A Trust is an artificial entity created by a document or an instrument. A Trust requires four basic elements: trustee, trust property, trust document, and beneficiaries which are known or can be identified. The trust document lays out the guidelines of operation for the Trust, what powers the trustee has or does not have, what the beneficiaries are to receive, and how the beneficiaries are to receive the trust property. A Trust is created through a legal document called a trust agreement. This document contains the directions regarding management of the trust assets, how the assets are to be distributed from the Trust, and instructions of what happens to the Trust when the person who creates it becomes incompetent or dies. This may mean distribution of the assets in Trust to the beneficiaries and termination of the Trust. Beneficiaries who are named in the trust agreement may be the person establishing the Trust, the spouse, relatives, friends, churches and charities. In order for a Trust to fulfill its purpose, it must be funded. Sometimes individuals do not take this step after executing the paperwork necessary to establish the Trust. By failing to complete the funding of the Trust, the purpose for which it was designed cannot be accomplished. Types of property that one can put into a Trust could be cash, personal property or real estate. The affairs of the Trust and its assets are managed by trustee who is guided by the instructions and directives contained in the trust agreement. The trustee can be either a person (including the one who sets up the trust), another family member, friend, corporate entity (such as a bank or trust company), or a combination of any of these. The trustee has a duty to maintain a high degree of responsibility. The trustee cannot make risky, speculative investments which do not conform to the directions set forth in the trust agreement. Trustee’s duties include receipt and management of trust assets, collection of income generated by the assets, accounting and tax reporting, investment and income distribution all according to the trust document. There are two main types of Trusts: living or testamentary. A living trust is established by a living person, while a testamentary trust is established in a person’s Will and comes into being at the time of death under the circumstances set forth in the Will.

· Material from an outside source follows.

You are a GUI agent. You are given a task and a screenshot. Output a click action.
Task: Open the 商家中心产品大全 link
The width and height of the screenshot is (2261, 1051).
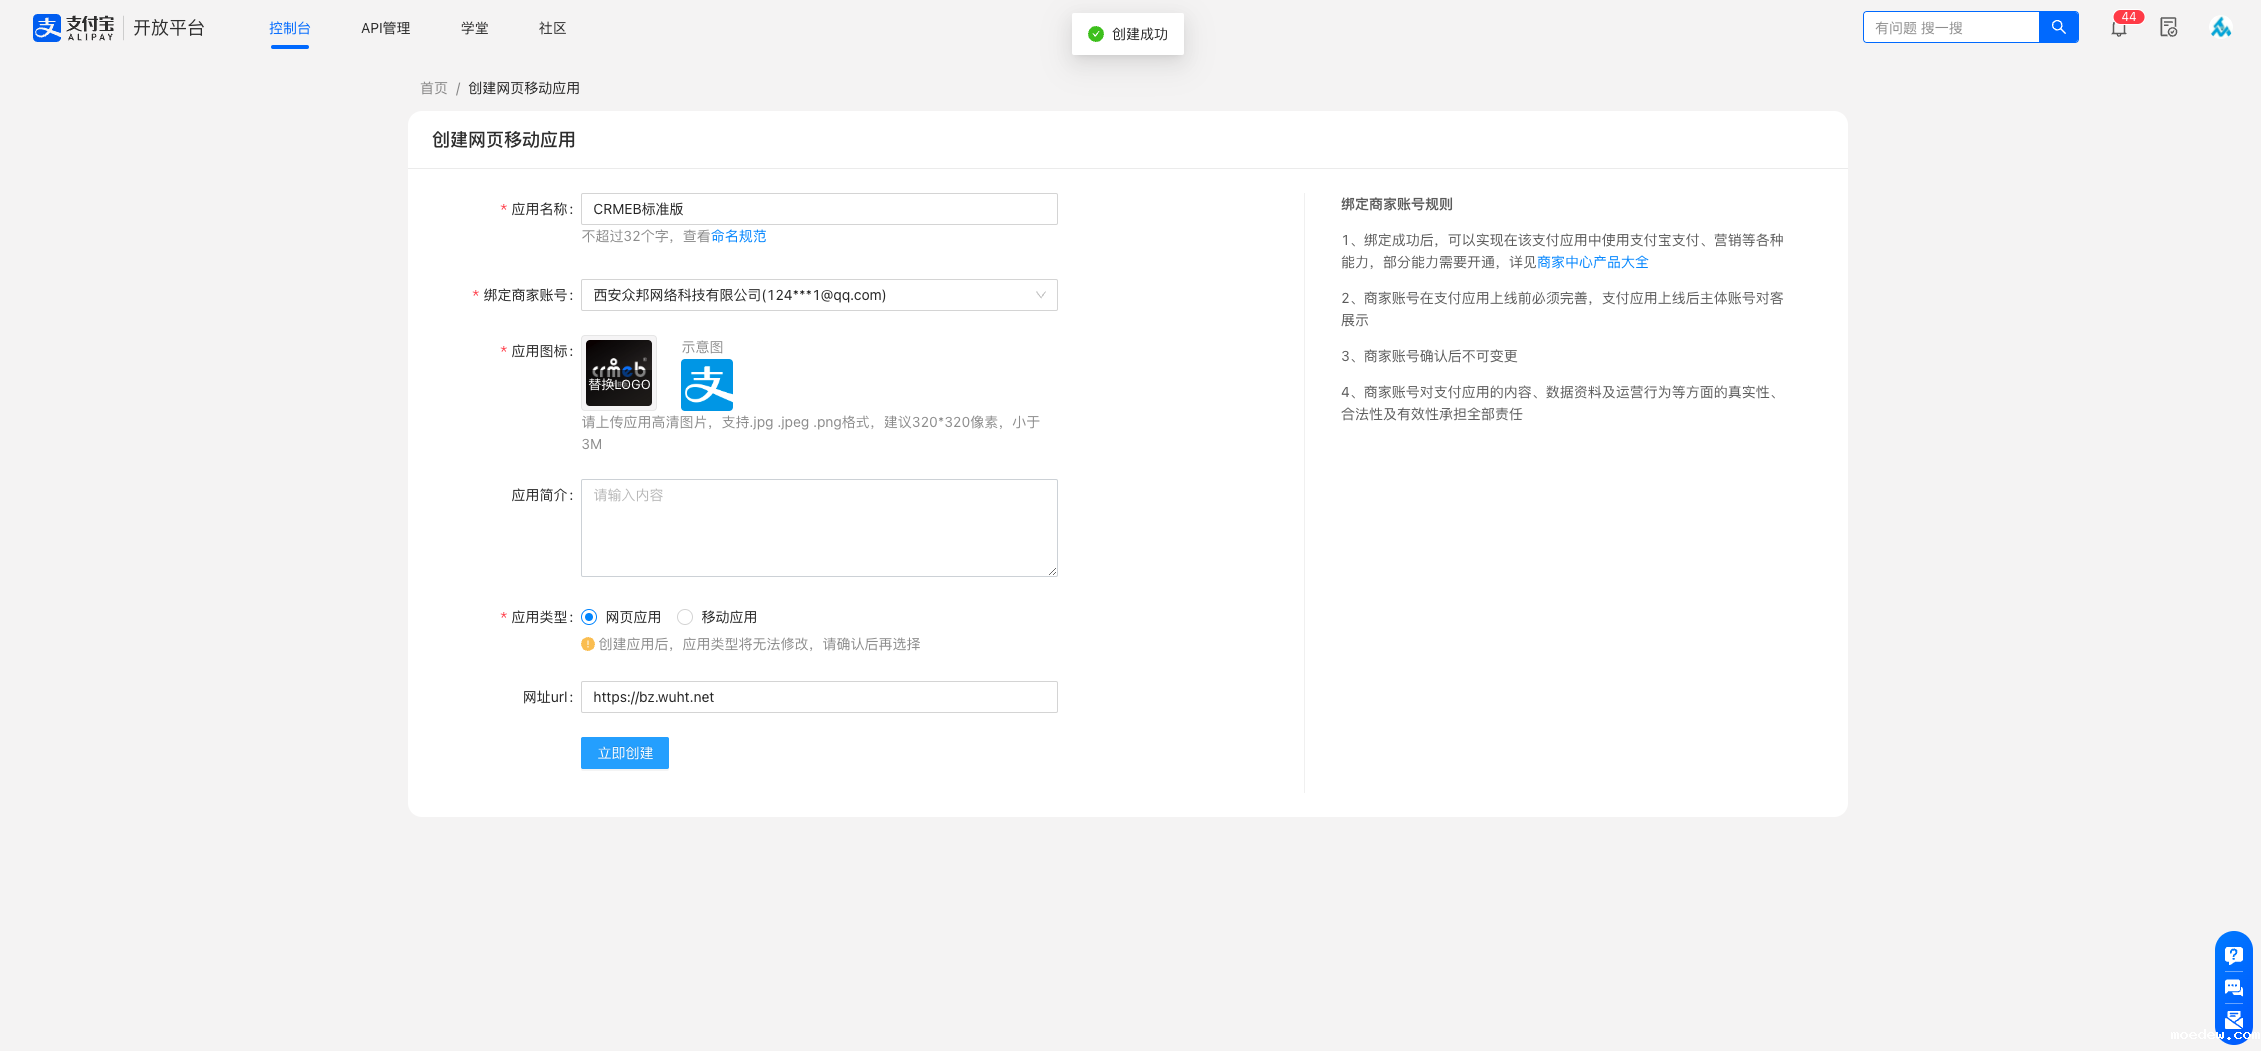click(1592, 262)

There are two main types of living trusts: revocable and irrevocable. A revocable trust allows the person creating it to alter, amend or terminate the Trust and take back the property. Usually the person creating the Trust receives income during their remaining life with distributions to a spouse, children, grandchildren or some other beneficiary at death. An irrevocable trust once funded cannot be altered amended or terminated by the person creating it. Once the property is transferred into the Trust without retention of any kind of power over that property, the person creating the Trust can no longer regain ownership of that property. This type of Trust is rarely used because of the loss of control over your property. It is a useful Trust, however, for high wealth individuals who need to reduce or eliminate inheritance and estate taxes. There are other types of Trusts which serve various purposes. It is important in creating a Trust that you discuss all aspects of your goals so that the correct Trust can be created for you.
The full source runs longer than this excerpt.